##### TEXTE FOURNI
Q. : Quel est le dialogue qui peut s'instaurer justement entre la France et le Japon sur le domaine politique en particulier. Vous voulez discuter de questions européennes et asiatiques ou de questions plus concrètes sur le plan économique ?
R. : Nous avons beaucoup de questions à traiter. D'abord les grands problèmes du monde. On parle beaucoup de l'entrée du Japon au Conseil de sécurité des Nations unies, la France en est membre permanent donc il est normal que nous ayons un dialogue par exemple sur la sécurité dans la zone ici compte tenu en particulier du comportement de la Corée du Nord que la France a très fermement condamné. Et la sécurité en Europe, je rappelle que le Japon est observateur à la CSCE. Et puis nous avons trouvé des occasions de dialogue et de coopération plus concrets au Cambodge, où nous avons travaillé ensemble pour établir la stabilité dans ce pays. Nous sommes en train de le faire également au Vietnam. Le Japon est très présent en Afrique et vous savez l'importance que la France attache à ce continent. Nous devons donc coordonner nos efforts, notamment dans la zone franc après la dévaluation du franc CFA. Le Japon est un des plus lourds créanciers de l'Algérie comme la France, ce qui nous amène à confronter nos points de vue et à préparer nos actions communes. Vous voyez que les sujets ne manquent pas.
Q. : On a parlé beaucoup durant votre visite, du Conseil de sécurité des Nations unies. Vous avez fait des déclarations très claires dans ce domaine ?
##########
##### DONNÉES FOURNIES
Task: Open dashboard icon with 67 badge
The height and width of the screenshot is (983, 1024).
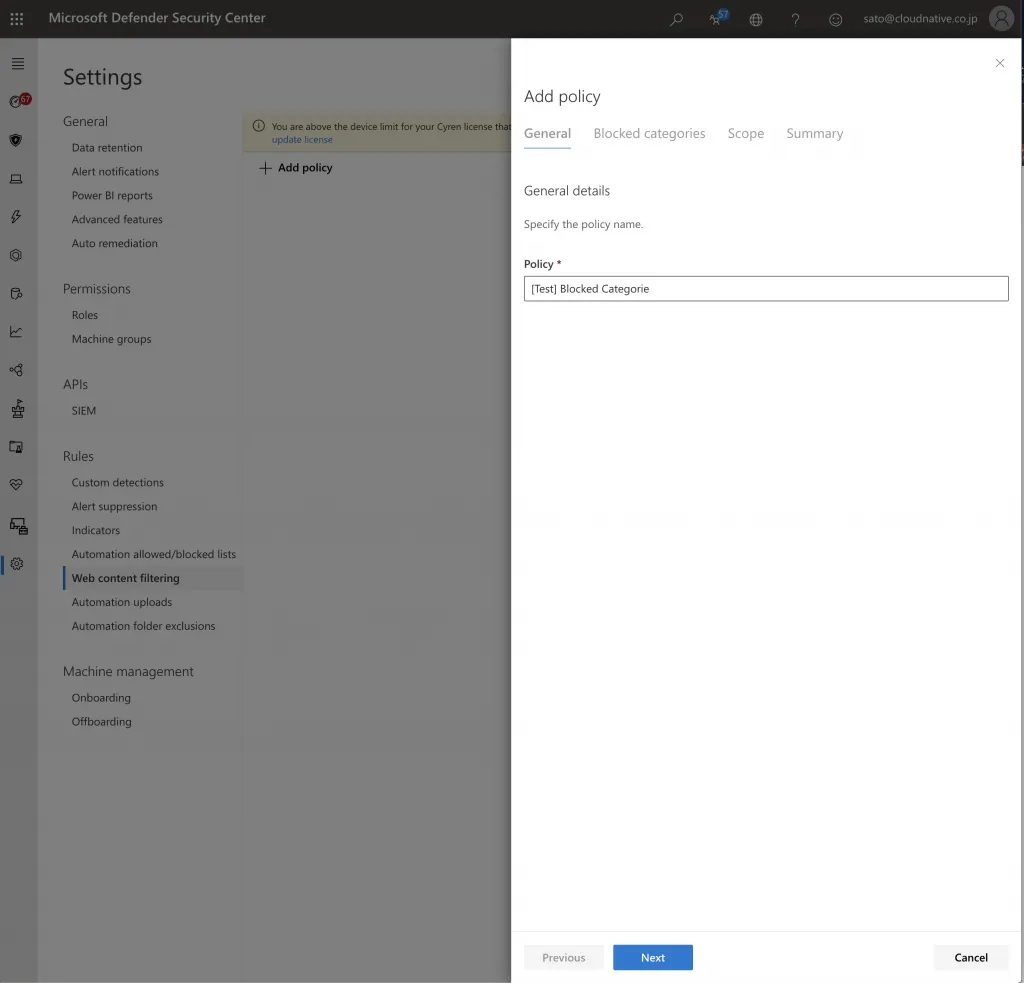Action: pos(17,101)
##########
CONSIGNES DE TRAVAIL
- a) D'après l'entretien, de quelle organisation européenne le Japon est-il observateur ?
- b) Réécrivez le passage de l'entretien qui commence aux mots « Q. : On a parlé » et s'arrête après « ce domaine ? », en remplaçant « visite » par « séjour ».

CORRIGÉ DE L'EXERCICE
- a) Le Japon est observateur à la CSCE.

- b)
Q. : On a parlé beaucoup durant votre séjour, du Conseil de sécurité des Nations unies. Vous avez fait des déclarations très claires dans ce domaine ?